Friday 4 August 2017

Silencing The Foghorns

The consistent Labour poll lead, last night's superb local by-election results for Labour even in the decidedly non-metropolitan South, and the British Election Study's demolition of the fantasy that "people voted for Corbyn because they knew he wouldn't win", mean that everyone who has tried to smear Jeremy Corbyn might as well have stayed in bed.

The foghorns in the darker corners of the pub, the press and the Internet can just be left there, and ignored in the way that the people who live near a church clock or an airport quickly learn not to notice it.

That does not mean "Tories" in general, I should add. I have many friends in each of the three main parties, but I have enemies in only one of them. That one is not the Conservative Party. I have no enemies in that. Or in the Lib Dems.

I called for the re-election of the sitting Conservative, Liberal Democrat and Independent members of Durham County Council this year, and for the defeat of all Labour candidates by the simple method of not voting for any of them.

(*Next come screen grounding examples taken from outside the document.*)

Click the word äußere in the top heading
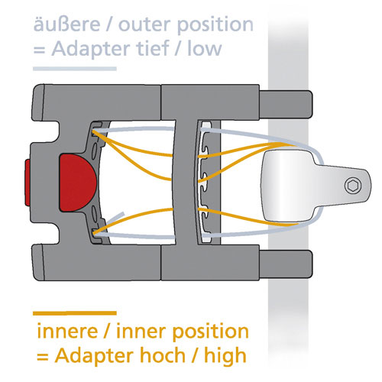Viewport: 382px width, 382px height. [x=66, y=24]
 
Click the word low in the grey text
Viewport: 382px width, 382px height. [x=205, y=48]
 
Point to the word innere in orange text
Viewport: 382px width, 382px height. [x=67, y=331]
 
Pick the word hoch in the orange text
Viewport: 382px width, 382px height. [x=163, y=355]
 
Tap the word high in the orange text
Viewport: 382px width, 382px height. [x=225, y=356]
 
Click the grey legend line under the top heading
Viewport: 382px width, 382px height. [x=75, y=69]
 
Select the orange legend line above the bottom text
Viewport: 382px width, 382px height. [x=75, y=313]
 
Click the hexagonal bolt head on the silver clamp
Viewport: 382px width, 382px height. [x=353, y=185]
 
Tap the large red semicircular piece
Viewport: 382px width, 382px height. [x=78, y=183]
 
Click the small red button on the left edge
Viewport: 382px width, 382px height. [x=28, y=183]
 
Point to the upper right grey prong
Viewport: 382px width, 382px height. [x=286, y=104]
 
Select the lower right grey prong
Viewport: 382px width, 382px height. [x=286, y=264]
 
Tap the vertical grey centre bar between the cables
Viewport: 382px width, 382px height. [x=186, y=183]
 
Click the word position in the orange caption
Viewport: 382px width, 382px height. [x=210, y=332]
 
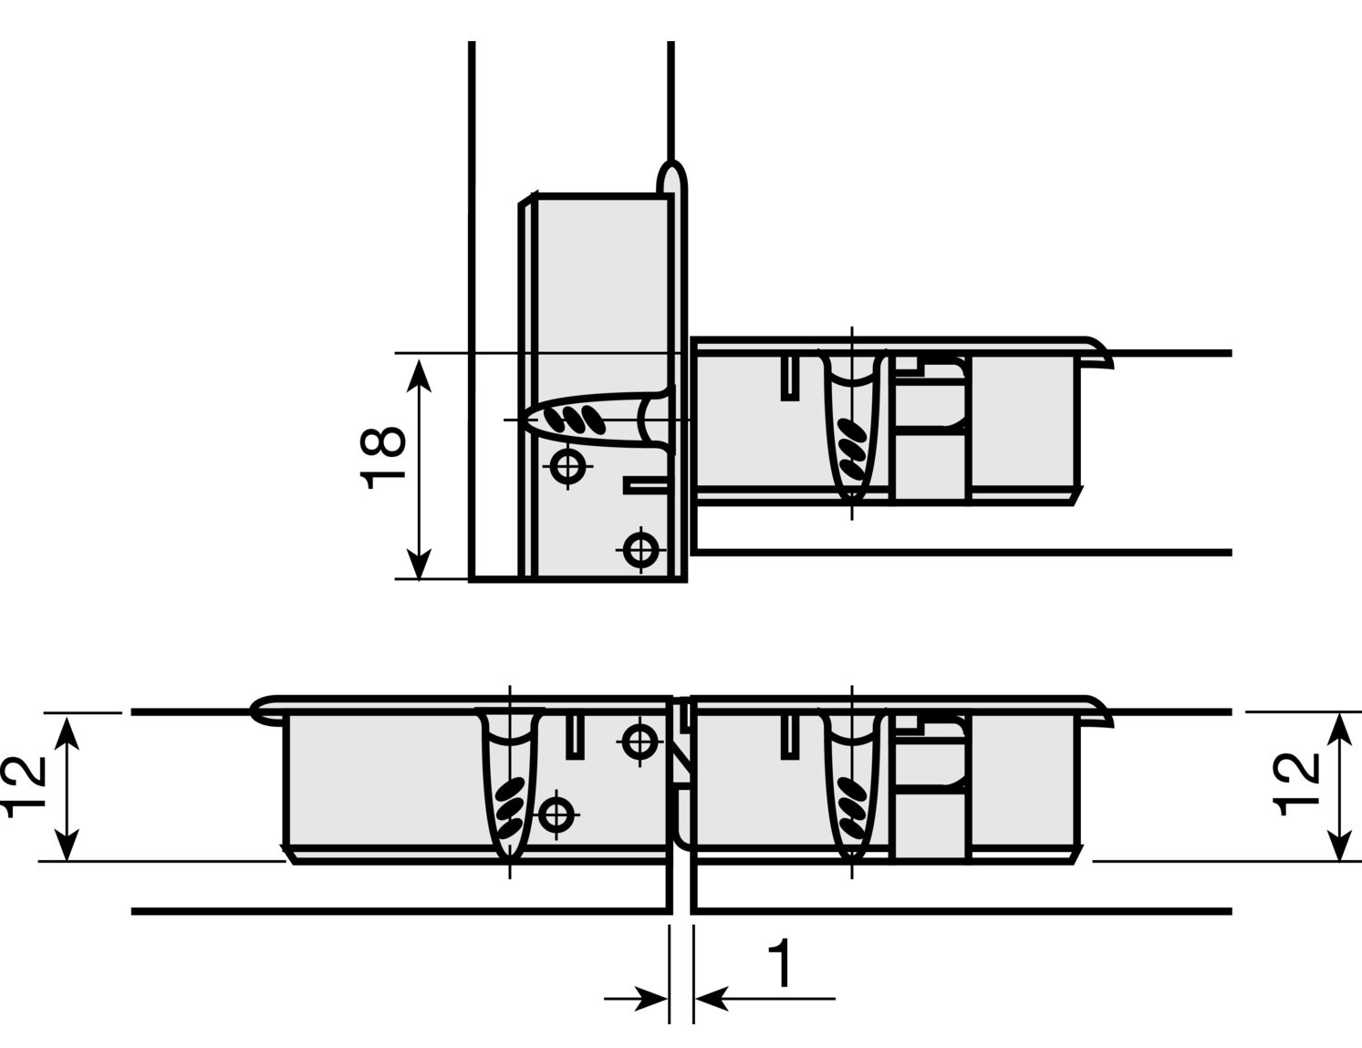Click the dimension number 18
382,458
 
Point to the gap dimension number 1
781,964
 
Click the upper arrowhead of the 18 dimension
419,376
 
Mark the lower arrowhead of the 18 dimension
419,563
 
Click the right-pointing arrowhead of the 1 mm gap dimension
652,999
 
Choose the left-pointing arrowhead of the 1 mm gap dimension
712,999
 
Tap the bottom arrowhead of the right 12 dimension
1339,845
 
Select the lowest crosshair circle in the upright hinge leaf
639,549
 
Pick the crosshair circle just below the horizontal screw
567,466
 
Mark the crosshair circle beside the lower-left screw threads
556,815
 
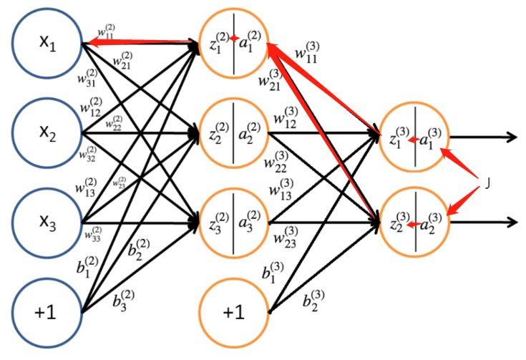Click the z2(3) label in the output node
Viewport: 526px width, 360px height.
pyautogui.click(x=396, y=225)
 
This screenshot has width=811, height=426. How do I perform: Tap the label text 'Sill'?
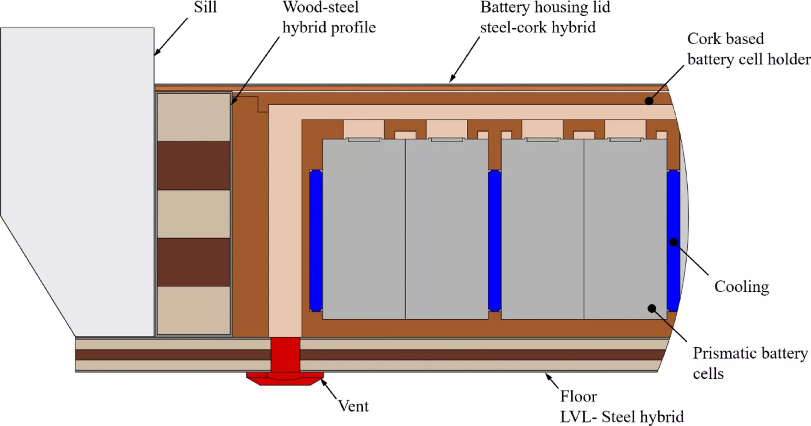pyautogui.click(x=205, y=7)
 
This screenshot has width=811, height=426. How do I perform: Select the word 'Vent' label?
pyautogui.click(x=353, y=406)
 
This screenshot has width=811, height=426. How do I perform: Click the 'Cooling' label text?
pyautogui.click(x=741, y=287)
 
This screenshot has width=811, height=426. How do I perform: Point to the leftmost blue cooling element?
pyautogui.click(x=316, y=240)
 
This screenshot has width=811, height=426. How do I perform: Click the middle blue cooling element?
pyautogui.click(x=494, y=240)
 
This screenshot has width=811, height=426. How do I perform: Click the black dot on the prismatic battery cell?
pyautogui.click(x=652, y=308)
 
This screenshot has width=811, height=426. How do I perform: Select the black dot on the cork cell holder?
pyautogui.click(x=649, y=101)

Had that strategy been adopted, then the Teaching Assistants would already have won by now, as they would have done if their champion, Owen Temple, had been returned to Parliament.

We would also be well on the way to bringing the whole of Volkswagen's production for the British market to County Durham after, or in anticipation of, the withdrawal of the United Kingdom from the European Union.

I voted for 15 candidates to fill the 15 seats on Lanchester Parish Council, and 12 of those candidates were elected.

Among those 12 were, and are, Labour, Independent, Conservative and Liberal Democrat representatives. (I also voted for two candidates with No Description, including myself.)

No one on that Council would have been elected on the votes of people who had voted only Labour, or only Independent, or only Conservative, or only Liberal Democrat.

Such ballot papers were submitted, but I was at the count, and I can assure you that there were not enough of them to have elected anybody. Everyone who was elected ought to keep that in mind.

I am a candidate for Police, Crime and Victims' Commissioner for County Durham and Darlington in 2020.

The continued attempt to prosecute me for – oh, can anyone even remember what? – has no remaining motivation except to prevent my election to that office.

As such, it is an unwarranted interference in the electoral process by the Crown Prosecution Service, calling for national and international condemnation.

Here in a public library, I have just had a very left-wing old friend come up to me and promise to attend court in support of me if at all possible, expressing the universal disgust at how I was being treated, but adding that, "That's the council for you."

I have a feeling that he is still a member of the Labour Party. He certainly used to be. Alas, so are the people who run "the council for you".

Nevertheless, I continue to advocate a Labour vote in every constituency at the next General Election. No exceptions. No excuses. There is a time and a place to be precious. That will be neither.

As I think back to the days of Hilary Armstrong and of that little office boy of hers whose name no one important remembers, if they ever knew it, it amuses me no end that this of all constituencies now has the most left-wing MP to have been returned in the 30 years since 1987, when Terry Fields and Dave Nellist last got in.

Ah, the tea boy, whatever he was called.

The foghorns in the darker corners of the pub, the press and the Internet can just be left there, and ignored in the way that the people who live near a church clock or an airport quickly learn not to notice it.

The consistent Labour poll lead, last night's superb local by-election results for Labour even in the decidedly non-metropolitan South, and the British Election Study's demolition of the fantasy that "people voted for Corbyn because they knew he wouldn't win", mean that everyone who has tried to smear Jeremy Corbyn might as well have stayed in bed.

2 comments:

  1. But this means you will not be standing for Parliament. Are you sure?

    ReplyDelete
    Replies
    1. Pretty much, yes. Never say never. But pretty much, yes. The next Election will be the most important of my lifetime, and no time or place for confusion.